## How to complete this task
Output all records verbatim.

## Stored records
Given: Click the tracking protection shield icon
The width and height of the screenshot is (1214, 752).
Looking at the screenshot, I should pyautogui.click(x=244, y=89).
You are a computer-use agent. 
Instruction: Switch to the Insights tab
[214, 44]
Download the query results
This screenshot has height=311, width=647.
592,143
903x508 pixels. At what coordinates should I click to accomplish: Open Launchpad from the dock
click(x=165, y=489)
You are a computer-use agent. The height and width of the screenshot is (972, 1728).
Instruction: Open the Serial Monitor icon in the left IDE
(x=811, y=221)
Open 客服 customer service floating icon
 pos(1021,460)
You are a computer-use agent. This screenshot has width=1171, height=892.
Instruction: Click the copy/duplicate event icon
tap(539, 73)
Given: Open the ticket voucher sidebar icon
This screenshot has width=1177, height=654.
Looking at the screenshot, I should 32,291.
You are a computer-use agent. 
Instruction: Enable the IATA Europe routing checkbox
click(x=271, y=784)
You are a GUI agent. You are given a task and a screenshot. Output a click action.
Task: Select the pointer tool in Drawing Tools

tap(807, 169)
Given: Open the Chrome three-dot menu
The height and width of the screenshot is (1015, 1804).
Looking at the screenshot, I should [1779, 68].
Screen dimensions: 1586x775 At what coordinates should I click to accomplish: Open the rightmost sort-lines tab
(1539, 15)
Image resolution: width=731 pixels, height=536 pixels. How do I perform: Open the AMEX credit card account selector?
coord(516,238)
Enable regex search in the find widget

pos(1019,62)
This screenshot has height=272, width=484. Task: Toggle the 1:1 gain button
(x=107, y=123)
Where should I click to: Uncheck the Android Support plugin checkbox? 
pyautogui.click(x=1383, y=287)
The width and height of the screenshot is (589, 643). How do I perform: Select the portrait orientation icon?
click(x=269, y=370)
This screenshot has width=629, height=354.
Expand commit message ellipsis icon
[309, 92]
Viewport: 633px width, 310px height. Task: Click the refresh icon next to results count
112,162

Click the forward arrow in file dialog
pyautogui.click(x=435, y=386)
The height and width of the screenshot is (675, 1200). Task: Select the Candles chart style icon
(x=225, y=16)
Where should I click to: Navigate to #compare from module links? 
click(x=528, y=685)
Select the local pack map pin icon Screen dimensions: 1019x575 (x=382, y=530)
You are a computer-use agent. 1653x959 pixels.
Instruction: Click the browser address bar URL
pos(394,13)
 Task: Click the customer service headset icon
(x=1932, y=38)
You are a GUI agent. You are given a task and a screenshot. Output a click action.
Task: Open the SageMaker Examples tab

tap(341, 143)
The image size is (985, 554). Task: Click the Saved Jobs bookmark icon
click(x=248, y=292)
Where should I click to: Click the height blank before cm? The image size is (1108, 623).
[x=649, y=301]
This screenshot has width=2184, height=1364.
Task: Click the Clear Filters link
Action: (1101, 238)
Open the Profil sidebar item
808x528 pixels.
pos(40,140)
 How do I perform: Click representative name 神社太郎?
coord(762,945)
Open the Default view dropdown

## Answer below
Given: Click the tracking protection shield icon
The width and height of the screenshot is (1214, 752).
Looking at the screenshot, I should pyautogui.click(x=244, y=89).
You are a computer-use agent. 
Instruction: Switch to the Insights tab
[214, 44]
Download the query results
This screenshot has height=311, width=647.
592,143
903x508 pixels. At what coordinates should I click to accomplish: Open Launchpad from the dock
click(x=165, y=489)
You are a computer-use agent. The height and width of the screenshot is (972, 1728).
Instruction: Open the Serial Monitor icon in the left IDE
(x=811, y=221)
Open 客服 customer service floating icon
 pos(1021,460)
You are a computer-use agent. This screenshot has width=1171, height=892.
Instruction: Click the copy/duplicate event icon
tap(539, 73)
Given: Open the ticket voucher sidebar icon
This screenshot has width=1177, height=654.
Looking at the screenshot, I should 32,291.
You are a computer-use agent. 
Instruction: Enable the IATA Europe routing checkbox
click(x=271, y=784)
You are a GUI agent. You are given a task and a screenshot. Output a click action.
Task: Select the pointer tool in Drawing Tools

tap(807, 169)
Given: Open the Chrome three-dot menu
The height and width of the screenshot is (1015, 1804).
Looking at the screenshot, I should [1779, 68].
Screen dimensions: 1586x775 At what coordinates should I click to accomplish: Open the rightmost sort-lines tab
(1539, 15)
Image resolution: width=731 pixels, height=536 pixels. How do I perform: Open the AMEX credit card account selector?
coord(516,238)
Enable regex search in the find widget

pos(1019,62)
This screenshot has height=272, width=484. Task: Toggle the 1:1 gain button
(x=107, y=123)
Where should I click to: Uncheck the Android Support plugin checkbox? 
pyautogui.click(x=1383, y=287)
The width and height of the screenshot is (589, 643). How do I perform: Select the portrait orientation icon?
click(x=269, y=370)
This screenshot has width=629, height=354.
Expand commit message ellipsis icon
[309, 92]
Viewport: 633px width, 310px height. Task: Click the refresh icon next to results count
112,162

Click the forward arrow in file dialog
pyautogui.click(x=435, y=386)
The height and width of the screenshot is (675, 1200). Task: Select the Candles chart style icon
(x=225, y=16)
Where should I click to: Navigate to #compare from module links? 
click(x=528, y=685)
Select the local pack map pin icon Screen dimensions: 1019x575 (x=382, y=530)
You are a computer-use agent. 1653x959 pixels.
Instruction: Click the browser address bar URL
pos(394,13)
 Task: Click the customer service headset icon
(x=1932, y=38)
You are a GUI agent. You are given a task and a screenshot. Output a click action.
Task: Open the SageMaker Examples tab

tap(341, 143)
The image size is (985, 554). Task: Click the Saved Jobs bookmark icon
click(x=248, y=292)
Where should I click to: Click the height blank before cm? The image size is (1108, 623).
[x=649, y=301]
This screenshot has width=2184, height=1364.
Task: Click the Clear Filters link
Action: (1101, 238)
Open the Profil sidebar item
808x528 pixels.
pos(40,140)
 How do I perform: Click representative name 神社太郎?
coord(762,945)
Open the Default view dropdown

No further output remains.